El submarino amarillo o la prueba del algodón

La historieta del submarino atómico inglés varado en Gibraltar y su larga reparación en la rada de la colonia, merecerían sin duda una larga consideración sobre la capitidisminuida diplomacia española, siempre dispuesta a mirar hacia otro lado y escaquearse cuando lo que se juega son los intereses, la seguridad o la dignidad de los ciudadanos. Ni durante la aborrecida dictadura se habían dado casos más flagrantes de laxismo o indiferencia por parte de quienes en teoría se desvelan por evitarlos, máxime cuando se producen en un lugar tan crítico como el Peñón y sus alrededores.

El clamor de los vecinos del Campo de Gibraltar e incluso de los “llanitos” (los habitantes de la colonia) pidiendo información sobre un asunto opaco sirvió apenas para que un tropel de ministros (Rajoy, Piqué, Álvarez Cascos) tranquilizaran en los meses pasados a la ciudadanía mintiendo a destajo. Ahora resulta que ni estaban informados de lo que ocurría en la bahía de Algeciras, ni recabaron en su momento la información precisa a los amigos y aliados británicos.

Tarde, mal y nunca, el “Canciller” Piqué le escribe ahora a su colega británico Cook solicitando amablemente algunos detalles de lo que está sucediendo. En cualquier país bananero, a un ministro así le daban el finiquito al concluir el mes.

La prueba del algodón viene ahora. Para que los técnicos españoles puedan finalmente visitar el submarino amarillo (los medios de comunicación ya lo hicieron semanas atrás por graciosa concesión de la Navy) y emitir una opinión autorizada deben, debemos, recabar la autorización del “ministro principal” de la colonia. Exactamente igual que cuando los ingleses firmaron un acuerdo sobre el uso conjunto del aeropuerto y terminaron sometiéndolo al buen saber y entender de los colonizados que, naturalmente, lo rehusaron.

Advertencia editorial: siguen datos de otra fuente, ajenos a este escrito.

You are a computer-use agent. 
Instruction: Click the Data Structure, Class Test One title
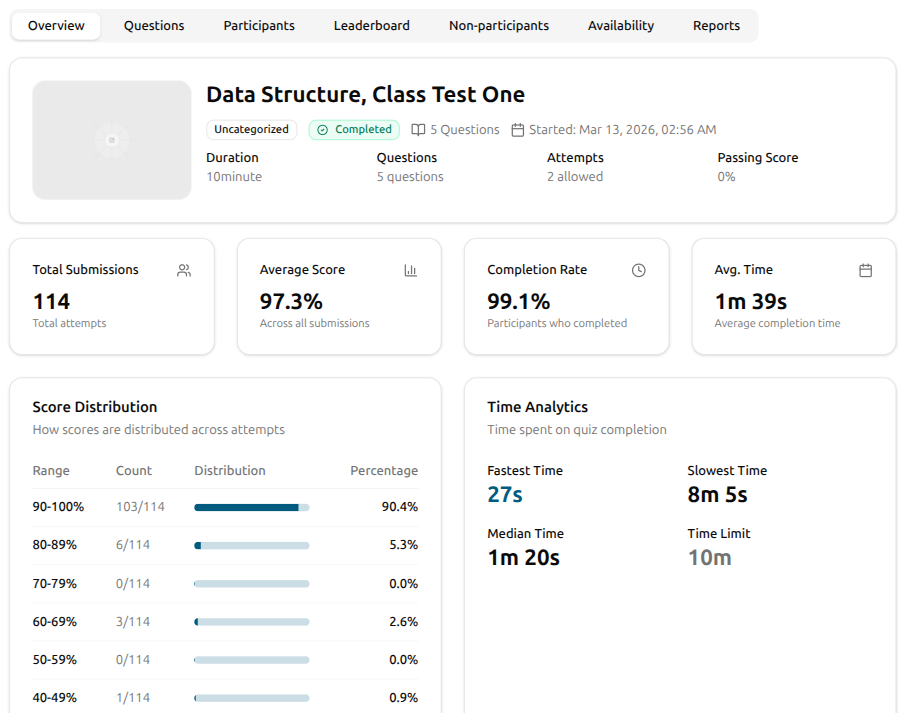pyautogui.click(x=365, y=94)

La permanente política de cesión y recesión con que la diplomacia española ha gestionado el “asunto exterior”, léase Gibraltar, conduce a estos resultados. Se abrió alegremente la verja, se firmó un acuerdo según el cual España retiraba todas las objeciones a la política comunitaria sobre transportes que afectaba al Peñón, se permitió que el incansable flujo de tráficos ilícitos siguiera fluyendo desde la colonia y se puso en marcha una política de carantoñas y arrumacos entre los dos jefes de gobierno como si un paseo por las marismas de Doñana sustituyera una negociación en regla sobre asuntos pendientes y a cara de perro, como debe ser.

Y estos son los resultados: el “ministro principal” de la cosa sigue condicionando las relaciones entre dos países soberanos, supuestamente amigos y aliados en la UE y en la OTAN. Hasta para evaluar los riesgos nucleares que corren un cuarto de millón de habitantes en el Campo de Gibraltar, hay que pedirle permiso a Caruana y sus sayones, dedicados al negocio del “off shore” y demás golferías.

La responsabilidad es compartida. Desde Fernando Morán que abrió por orden tajante de Alfonso Guerra la verja -el talón de Aquiles del Peñón- hasta Matutes, que amagó y no dio, todos los inquilinos del Palacio de Santa Cruz tienen responsabilidades compartidas y clarísimas sobre la burla de Gibraltar que ahora se descubre como una novedad gracias al submarino amarillo.

Si siguen así las cosas, la rada colonial se convertirá muy pronto en el principal taller nuclear mediterráneo de la corona británica para ludibrio y maravilla del aznarato y sus terminales mediáticas.